A few weeks ago I heard a thunk against the kitchen window, and my heart sank. I knew what that sound meant – a bird had flown into the window. I stepped outside and sure enough, there was a bird lying motionless on the deck. There’s not really much you can do in this situation, other than to keep the bird safe and wait. So we kept Gus inside and checked on the bird every fifteen minutes.
At first he was out cold. The next time I checked he hadn’t moved, but his eyes were open. A few minutes later he was sitting up, dazed and confused. Further observation found him cautiously checking out his body. (Am I still in one piece?) And then he was gone.
I feel a bit like the bird right now, in the dazed and confused phase. While I haven’t run head first into anything, life has bonked me around a bit. The upside is that life is throwing lots of good stuff at me. The downside is that my first inclination is to power through, neither enjoying the moment or giving myself time to pause. As I learn more about myself and my personality type (ISFJ), I know that I need time to rest and reset after major events. Major events, for me, are things like holidays, big social gatherings, family vacations, schedule changes, and visitors. Since late November, all of those things have happened on a near weekly basis (some of them multiple times).
This doesn’t mean that I don’t enjoy having visitors, organizing events or spending time with family and friends. I enjoy them immensely, and I would be so sad not to have these interactions in my life. But where some people (such as my extroverted husband) are energized by going, doing and seeing, these things suck the energy out of me. If I don’t take the time to rest and refocus, then things get ugly. Sometimes it makes me physically ill, but it’s more likely I’ll get cranky and snappish with the people I live with.
I used to get frustrated with myself – why couldn’t I handle these kinds of things with the grace and ease everyone else does? Why do I find myself in a fog after Christmas break? Why can’t I get it together? Now I know that it’s just who I am. I can make myself (and everyone around me) miserable, or I can be patient and take care of myself like my little bird friend. He’s a good reminder that when life hits us on the head, we shouldn’t be too quick to move on.

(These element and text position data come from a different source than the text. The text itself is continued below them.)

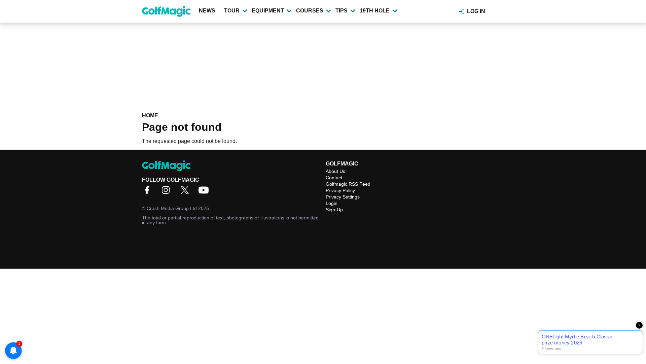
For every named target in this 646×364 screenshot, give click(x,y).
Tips (341, 10)
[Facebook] (148, 192)
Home (150, 115)
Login (331, 203)
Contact (334, 177)
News (207, 10)
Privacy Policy (340, 190)
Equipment (268, 10)
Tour (232, 10)
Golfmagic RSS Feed (348, 184)
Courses (309, 10)
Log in (476, 11)
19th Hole (375, 10)
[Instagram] (167, 192)
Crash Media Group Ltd (172, 208)
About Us (335, 171)
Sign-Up (334, 209)
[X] (186, 192)
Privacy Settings (343, 196)
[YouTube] (205, 192)
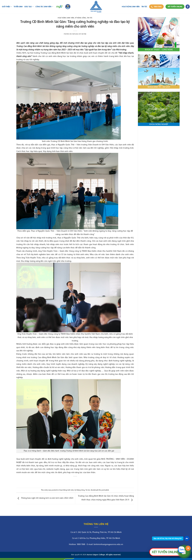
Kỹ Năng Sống (80, 18)
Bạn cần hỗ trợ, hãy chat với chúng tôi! (168, 538)
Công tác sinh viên (43, 6)
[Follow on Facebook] (187, 6)
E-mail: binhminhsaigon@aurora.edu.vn (105, 544)
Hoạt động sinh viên (131, 6)
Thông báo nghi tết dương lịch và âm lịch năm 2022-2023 (47, 498)
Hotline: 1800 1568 (77, 544)
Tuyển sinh (18, 6)
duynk (84, 34)
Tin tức (144, 6)
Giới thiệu (6, 6)
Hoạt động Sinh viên (66, 18)
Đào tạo (28, 6)
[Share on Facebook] (73, 481)
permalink (105, 490)
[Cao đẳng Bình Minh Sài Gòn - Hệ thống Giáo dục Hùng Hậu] (96, 6)
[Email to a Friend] (77, 481)
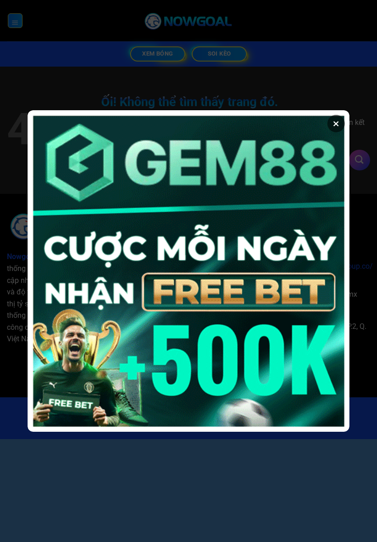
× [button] (336, 123)
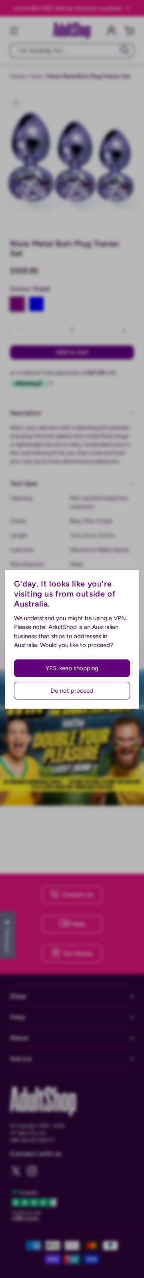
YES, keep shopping (72, 668)
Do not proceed (72, 690)
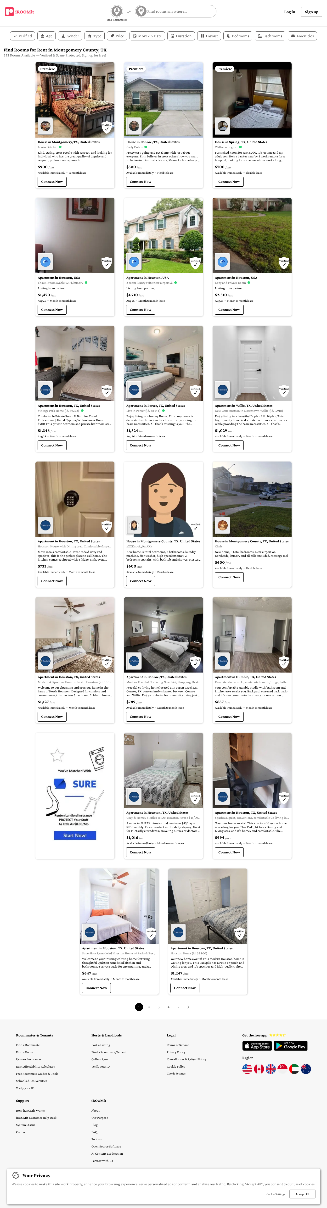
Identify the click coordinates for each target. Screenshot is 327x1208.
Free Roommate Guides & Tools (37, 1073)
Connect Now (52, 181)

Instead, we should give ourselves time to shake it off, rest and refocus.
What does self-care for the dazed and confused introvert look like? Well, it looks like going back to bed after the kids are on the bus. It looks like making space on the calendar for the next day or two with no planned activities. It looks like choosing quiet over sound. It looks like extra cups of tea and a book that doesn’t make me think too much. It looks like baking cookies or eating ice cream straight out of the container. It looks like watching the birds or petting the dog. It looks like going to bed at least an hour before you think you’re supposed to.

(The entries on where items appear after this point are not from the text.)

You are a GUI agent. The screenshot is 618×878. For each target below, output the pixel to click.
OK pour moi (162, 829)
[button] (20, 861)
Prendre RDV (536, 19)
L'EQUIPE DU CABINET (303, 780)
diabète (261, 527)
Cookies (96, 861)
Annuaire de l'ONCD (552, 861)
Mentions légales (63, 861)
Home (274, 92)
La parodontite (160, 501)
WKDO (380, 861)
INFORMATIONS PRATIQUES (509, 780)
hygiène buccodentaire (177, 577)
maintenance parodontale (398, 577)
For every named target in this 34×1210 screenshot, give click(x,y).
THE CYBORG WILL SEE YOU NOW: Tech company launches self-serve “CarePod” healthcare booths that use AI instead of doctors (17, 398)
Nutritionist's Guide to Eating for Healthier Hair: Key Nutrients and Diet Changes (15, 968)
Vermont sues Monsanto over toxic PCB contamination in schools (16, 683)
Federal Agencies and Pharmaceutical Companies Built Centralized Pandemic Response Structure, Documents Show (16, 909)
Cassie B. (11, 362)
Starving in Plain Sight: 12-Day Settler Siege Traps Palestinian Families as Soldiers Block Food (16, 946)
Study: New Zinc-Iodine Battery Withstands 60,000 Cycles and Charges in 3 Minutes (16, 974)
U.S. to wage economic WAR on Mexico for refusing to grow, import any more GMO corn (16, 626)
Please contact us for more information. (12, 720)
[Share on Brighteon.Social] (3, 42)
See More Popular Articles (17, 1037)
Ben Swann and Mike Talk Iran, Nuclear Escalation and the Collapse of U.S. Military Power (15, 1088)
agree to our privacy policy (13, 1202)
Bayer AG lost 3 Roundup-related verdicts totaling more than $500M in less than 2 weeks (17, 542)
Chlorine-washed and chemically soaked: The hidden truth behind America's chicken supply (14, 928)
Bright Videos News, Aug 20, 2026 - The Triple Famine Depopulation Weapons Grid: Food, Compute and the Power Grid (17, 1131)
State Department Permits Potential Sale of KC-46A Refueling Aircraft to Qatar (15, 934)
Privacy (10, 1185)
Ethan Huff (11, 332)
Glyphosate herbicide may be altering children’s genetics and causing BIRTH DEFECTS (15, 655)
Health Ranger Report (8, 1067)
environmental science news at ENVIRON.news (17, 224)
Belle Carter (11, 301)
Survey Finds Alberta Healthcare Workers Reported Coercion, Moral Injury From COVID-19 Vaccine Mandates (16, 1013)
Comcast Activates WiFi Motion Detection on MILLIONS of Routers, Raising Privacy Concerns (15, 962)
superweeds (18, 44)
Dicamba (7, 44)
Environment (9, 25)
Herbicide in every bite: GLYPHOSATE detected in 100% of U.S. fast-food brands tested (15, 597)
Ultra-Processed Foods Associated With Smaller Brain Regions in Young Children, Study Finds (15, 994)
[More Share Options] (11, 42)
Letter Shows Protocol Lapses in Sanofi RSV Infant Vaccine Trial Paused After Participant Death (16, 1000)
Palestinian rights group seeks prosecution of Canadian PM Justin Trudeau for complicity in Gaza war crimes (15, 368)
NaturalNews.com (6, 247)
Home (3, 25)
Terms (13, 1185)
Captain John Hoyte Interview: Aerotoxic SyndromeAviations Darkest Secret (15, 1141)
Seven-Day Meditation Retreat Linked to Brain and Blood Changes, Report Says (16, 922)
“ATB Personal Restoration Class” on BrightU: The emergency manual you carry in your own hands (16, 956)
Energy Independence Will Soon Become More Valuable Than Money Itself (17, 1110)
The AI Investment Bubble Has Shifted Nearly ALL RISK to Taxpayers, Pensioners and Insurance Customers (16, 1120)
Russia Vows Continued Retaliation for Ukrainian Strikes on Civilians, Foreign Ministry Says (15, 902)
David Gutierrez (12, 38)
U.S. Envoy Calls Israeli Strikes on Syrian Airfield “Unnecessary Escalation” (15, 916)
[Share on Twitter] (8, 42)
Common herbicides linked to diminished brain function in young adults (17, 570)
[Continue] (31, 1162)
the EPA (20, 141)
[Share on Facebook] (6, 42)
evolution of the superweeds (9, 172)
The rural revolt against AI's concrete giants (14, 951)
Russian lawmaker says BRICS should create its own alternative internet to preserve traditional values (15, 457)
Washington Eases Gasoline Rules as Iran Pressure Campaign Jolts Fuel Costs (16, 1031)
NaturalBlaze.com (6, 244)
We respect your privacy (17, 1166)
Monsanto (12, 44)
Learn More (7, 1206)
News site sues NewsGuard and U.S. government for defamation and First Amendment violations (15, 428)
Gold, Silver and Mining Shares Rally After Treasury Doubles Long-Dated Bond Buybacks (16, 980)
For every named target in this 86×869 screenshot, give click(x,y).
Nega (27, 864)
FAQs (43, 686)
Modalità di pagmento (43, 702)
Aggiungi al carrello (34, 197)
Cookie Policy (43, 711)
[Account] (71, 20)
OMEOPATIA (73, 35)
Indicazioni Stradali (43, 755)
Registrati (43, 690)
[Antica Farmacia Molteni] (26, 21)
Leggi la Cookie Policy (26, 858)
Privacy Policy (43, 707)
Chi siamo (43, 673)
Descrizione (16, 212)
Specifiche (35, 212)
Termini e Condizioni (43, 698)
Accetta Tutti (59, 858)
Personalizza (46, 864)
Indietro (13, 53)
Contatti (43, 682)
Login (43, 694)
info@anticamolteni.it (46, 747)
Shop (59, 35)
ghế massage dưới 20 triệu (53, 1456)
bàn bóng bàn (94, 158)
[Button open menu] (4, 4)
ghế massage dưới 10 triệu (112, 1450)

I’ve learned that if I’m willing to give the time, permission and space to take care of myself after something that depletes me, I can bounce back within a day or even a few hours. But if I ignore it and tell myself to quit being so lazy/silly/crazy/selfish (feel free to insert all the lies we tell ourselves)? Then I’m dazed, confused, resentful and more than likely awful to live with for days.

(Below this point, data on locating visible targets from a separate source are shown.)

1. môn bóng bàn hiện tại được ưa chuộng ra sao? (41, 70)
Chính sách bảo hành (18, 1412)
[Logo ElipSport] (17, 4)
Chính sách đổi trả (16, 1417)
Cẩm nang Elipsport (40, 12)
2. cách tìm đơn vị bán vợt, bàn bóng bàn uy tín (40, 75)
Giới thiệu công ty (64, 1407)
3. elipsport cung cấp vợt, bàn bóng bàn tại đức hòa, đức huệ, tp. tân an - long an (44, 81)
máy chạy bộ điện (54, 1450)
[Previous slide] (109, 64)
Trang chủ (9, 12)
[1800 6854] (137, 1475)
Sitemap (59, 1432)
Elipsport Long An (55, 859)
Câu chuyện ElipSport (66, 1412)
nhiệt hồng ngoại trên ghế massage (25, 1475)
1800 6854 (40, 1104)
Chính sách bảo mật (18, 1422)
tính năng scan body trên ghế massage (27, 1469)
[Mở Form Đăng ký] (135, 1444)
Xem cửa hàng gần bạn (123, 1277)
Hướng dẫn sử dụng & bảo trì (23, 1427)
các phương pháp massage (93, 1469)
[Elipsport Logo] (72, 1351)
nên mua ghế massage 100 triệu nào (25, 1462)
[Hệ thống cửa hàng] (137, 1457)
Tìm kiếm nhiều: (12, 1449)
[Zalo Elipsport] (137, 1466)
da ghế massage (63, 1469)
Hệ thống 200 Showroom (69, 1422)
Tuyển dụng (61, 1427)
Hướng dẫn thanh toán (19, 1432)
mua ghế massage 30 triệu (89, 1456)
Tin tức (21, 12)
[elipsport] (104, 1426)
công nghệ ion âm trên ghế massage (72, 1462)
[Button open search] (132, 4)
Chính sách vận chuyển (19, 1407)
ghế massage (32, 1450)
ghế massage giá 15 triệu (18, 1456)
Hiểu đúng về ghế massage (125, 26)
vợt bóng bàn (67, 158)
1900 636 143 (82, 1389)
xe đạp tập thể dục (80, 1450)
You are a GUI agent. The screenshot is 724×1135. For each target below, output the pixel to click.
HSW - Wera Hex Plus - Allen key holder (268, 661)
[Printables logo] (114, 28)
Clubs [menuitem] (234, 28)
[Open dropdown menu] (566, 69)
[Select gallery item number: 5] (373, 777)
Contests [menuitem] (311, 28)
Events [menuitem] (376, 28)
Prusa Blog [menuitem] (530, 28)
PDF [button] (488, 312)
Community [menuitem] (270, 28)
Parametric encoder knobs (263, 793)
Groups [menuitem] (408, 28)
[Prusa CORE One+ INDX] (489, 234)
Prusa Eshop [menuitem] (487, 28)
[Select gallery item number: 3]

I’m coming off a fantastically fun event that I planned for weeks, the NFL Combine Tweetup. On Sunday I leave for a 4 day trip to New York City. Spring Break is around the corner, and soon after we’ll take our big family trip. I see those things and know that in order to enjoy them, I’ll need to give myself some space to recharge. I know that now, and as a result I think I enjoy myself in the moment more than ever.
I have a sneaking suspicion that there are more than a few of you out there that know exactly what I’m talking about. Like me, you’d never guess it from the outside. We’re exceedingly cheerful and pleasant and readily at your service. I wouldn’t change this about myself for the world, and I hope you won’t, either. Just remember that you can’t give of yourself if you’ve depleted everything that’s wonderful inside. Taking care of your introverted self isn’t just for the birds, and there’s nothing bird-brained about it.
How do you rest and recharge yourself after big events, or prepare yourself for big things on the horizon?